Ci sono luoghi che si ricordano per una vista. Altri per un sapore. Portonovo, nella Riviera del Conero, riesce a fare entrambe le cose.

Qui il mare non è soltanto paesaggio: entra nel piatto. I moscioli di Portonovo, le cozze selvatiche del Conero, sono una specialità identitaria perché non raccontano una cucina generica di mare, ma un tratto preciso di costa. Riviera del Conero li descrive come cozze selvatiche pescabili solo nel tratto tra Ancona e Sirolo, da provare alla marinara con olio e limone.

Questa è materia preziosa per il marketing territoriale. Perché un prodotto così non serve solo a riempire un menu: serve a dare personalità a una destinazione. Il turista non compra “cozze”. Compra una storia breve, locale, riconoscibile. Compra il fatto che quel sapore appartenga a quel luogo e non a un altro.

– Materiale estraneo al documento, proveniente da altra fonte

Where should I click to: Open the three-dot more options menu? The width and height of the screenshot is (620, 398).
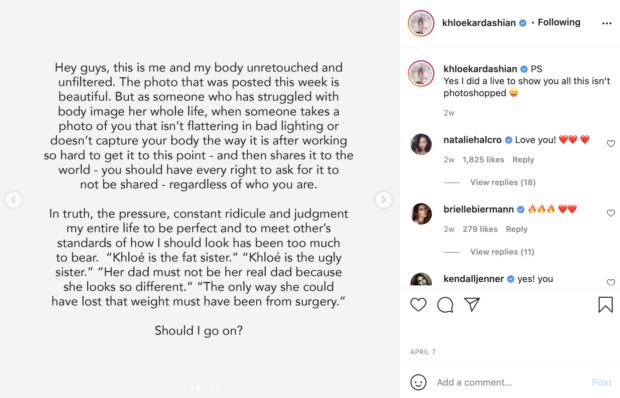(x=607, y=24)
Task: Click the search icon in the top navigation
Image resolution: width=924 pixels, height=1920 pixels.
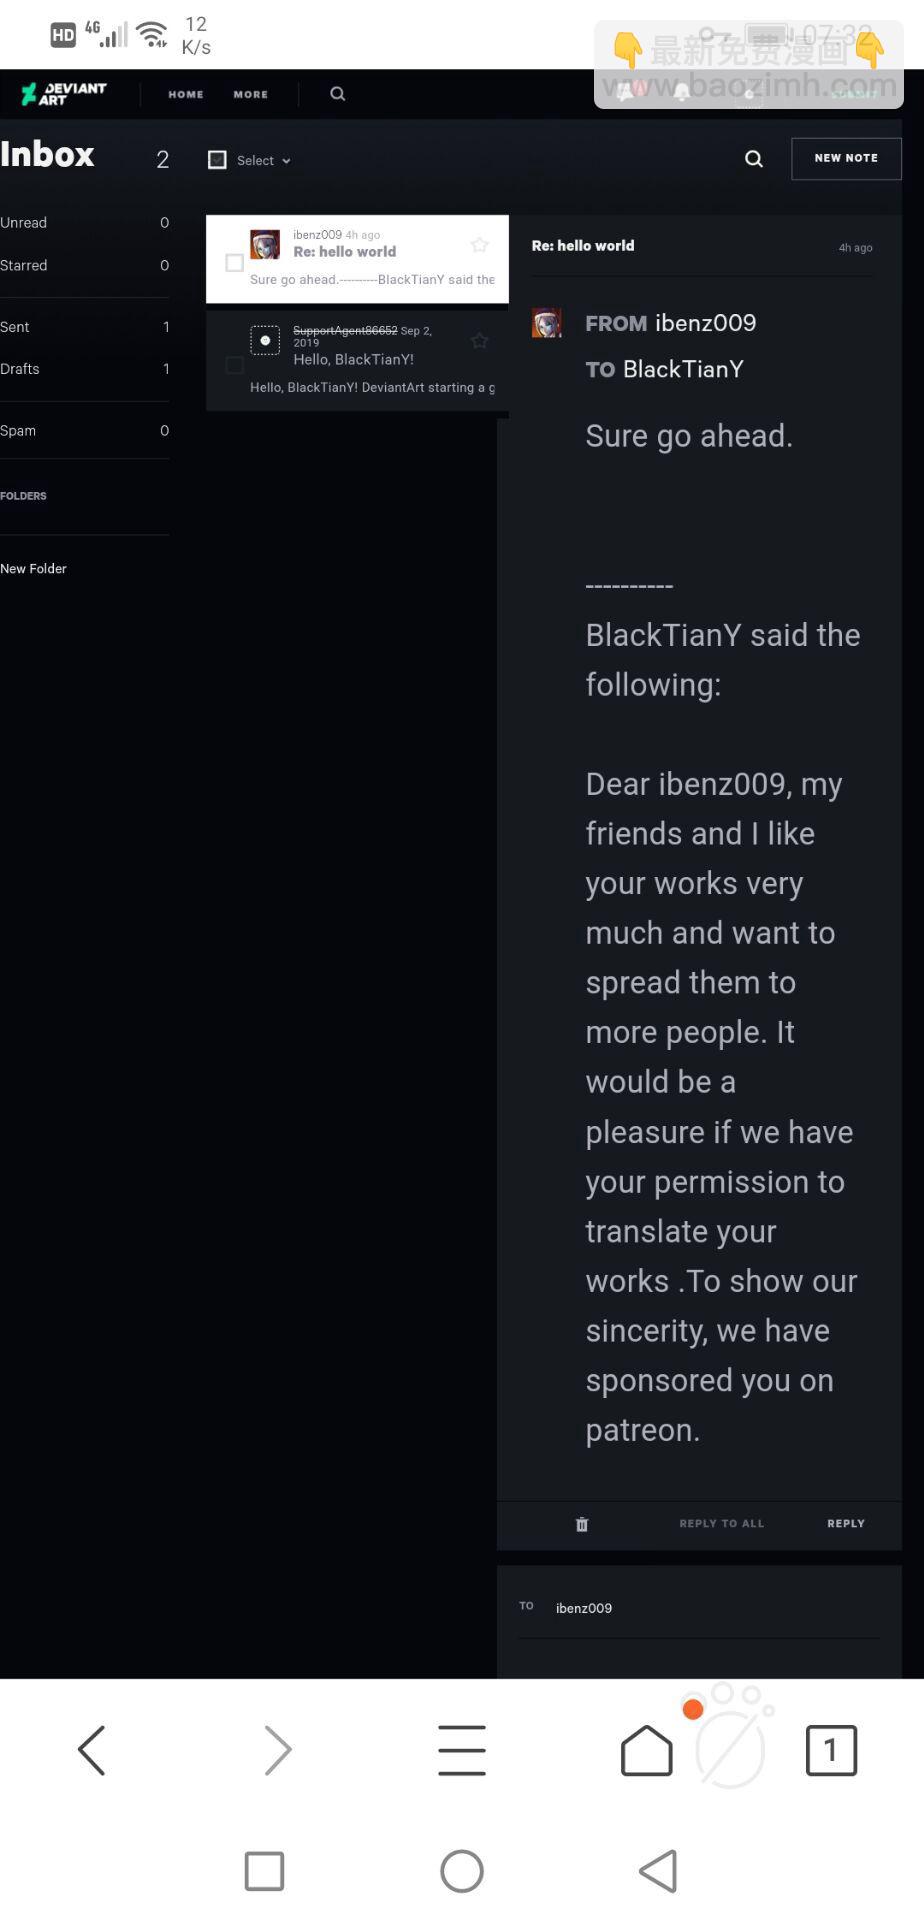Action: pyautogui.click(x=338, y=94)
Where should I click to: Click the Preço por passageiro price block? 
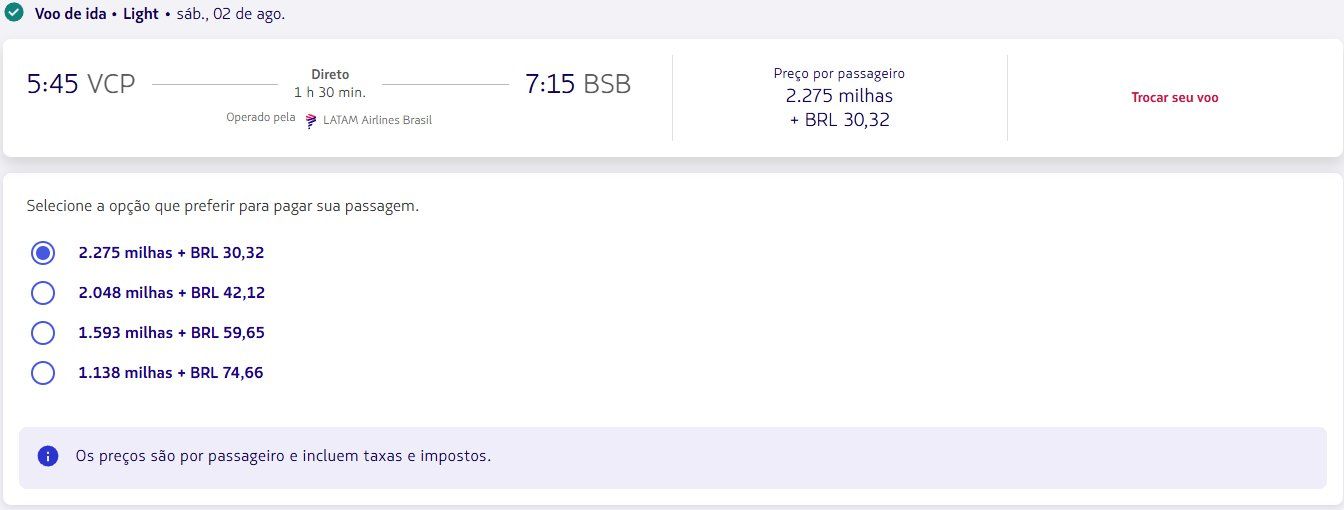pyautogui.click(x=839, y=97)
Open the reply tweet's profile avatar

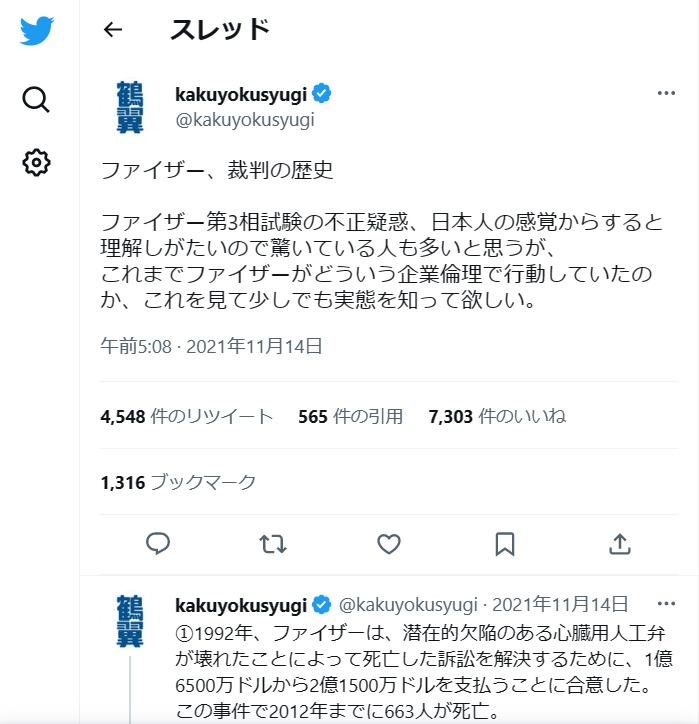point(130,620)
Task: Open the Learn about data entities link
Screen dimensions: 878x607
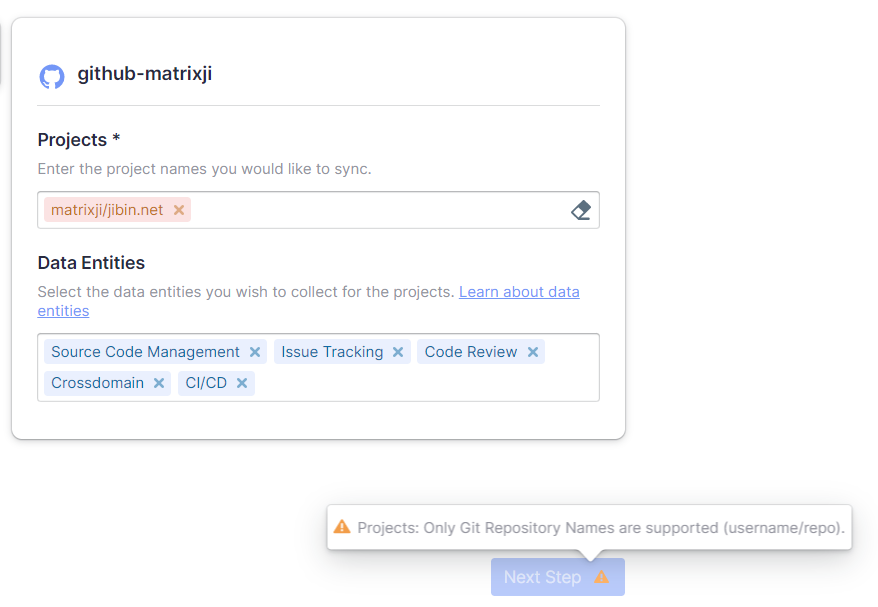Action: click(x=519, y=292)
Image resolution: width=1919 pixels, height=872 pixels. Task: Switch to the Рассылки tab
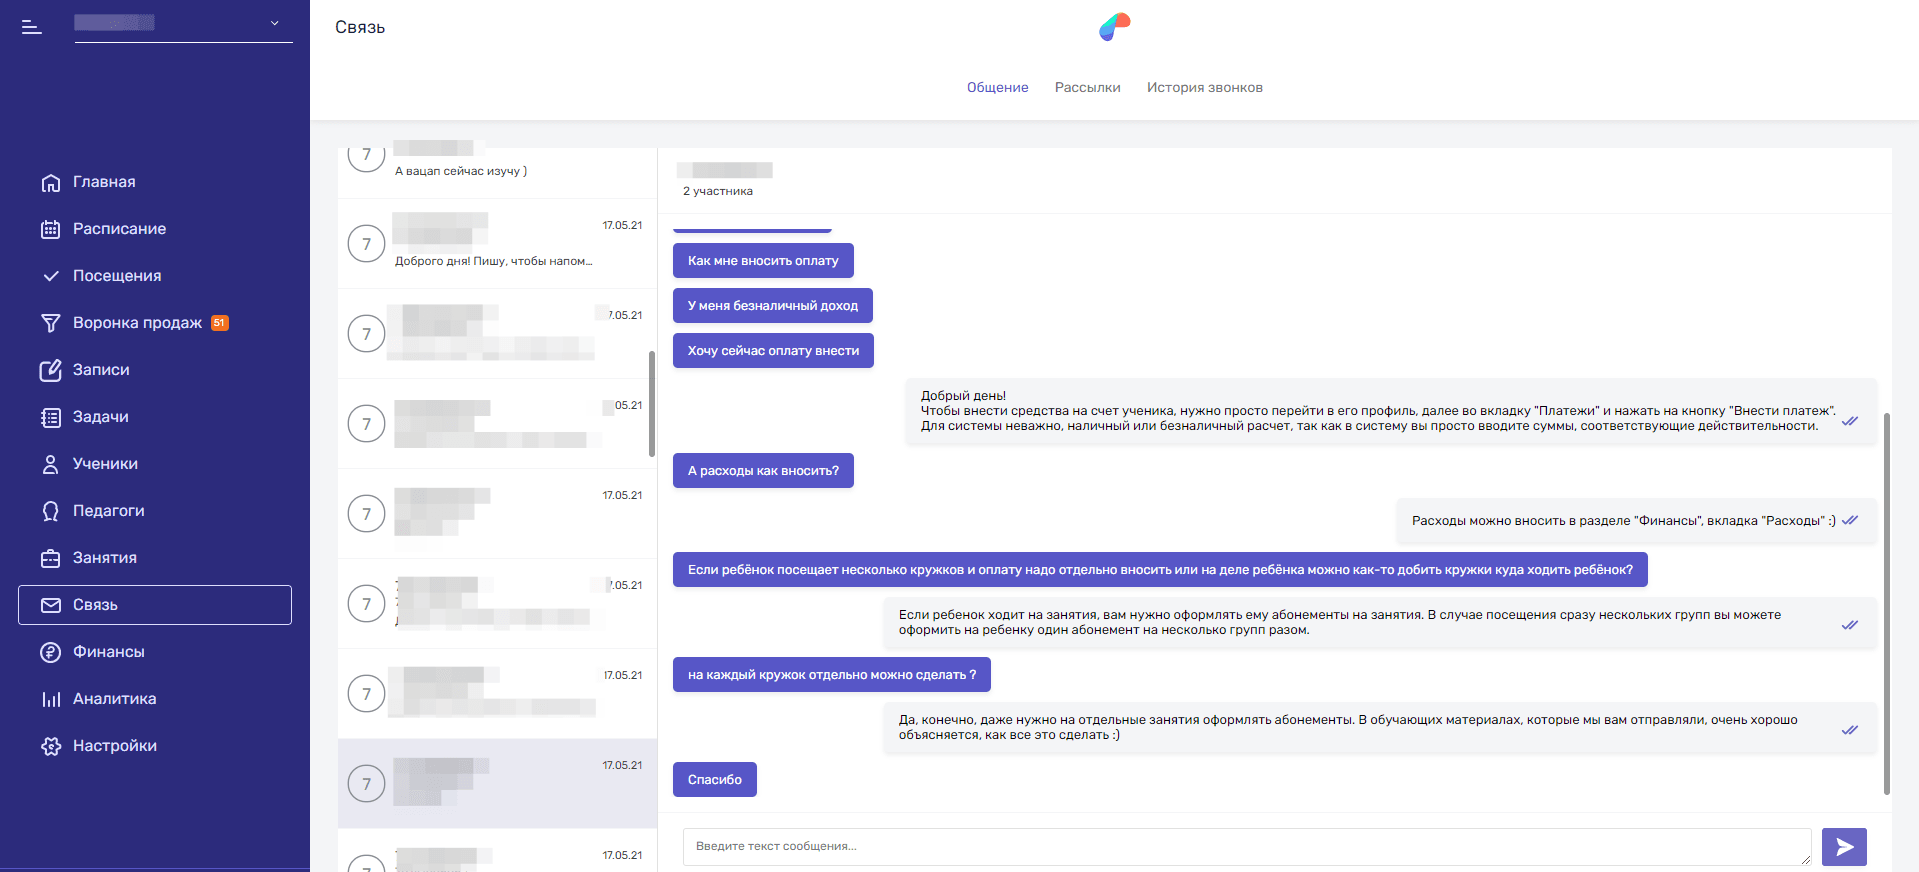(x=1087, y=88)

Portonovo può essere raccontata come esperienza completa: mattina in baia, pranzo vista mare, camminata o sosta fotografica, tramonto lento. Non serve costruire un format complicato. Basta mettere in ordine ciò che già esiste: natura, cucina, accessibilità, stagionalità, racconto.

Il gusto, qui, diventa una porta d’ingresso. Chi arriva per il mare scopre il prodotto. Chi arriva per mangiare scopre la baia. Chi racconta l’esperienza online contribuisce a rafforzare l’identità del luogo.

Nel progetto Mare Marche, Portonovo dovrebbe essere il capitolo dedicato al sapore del paesaggio: quando il territorio non si visita soltanto, ma si assaggia.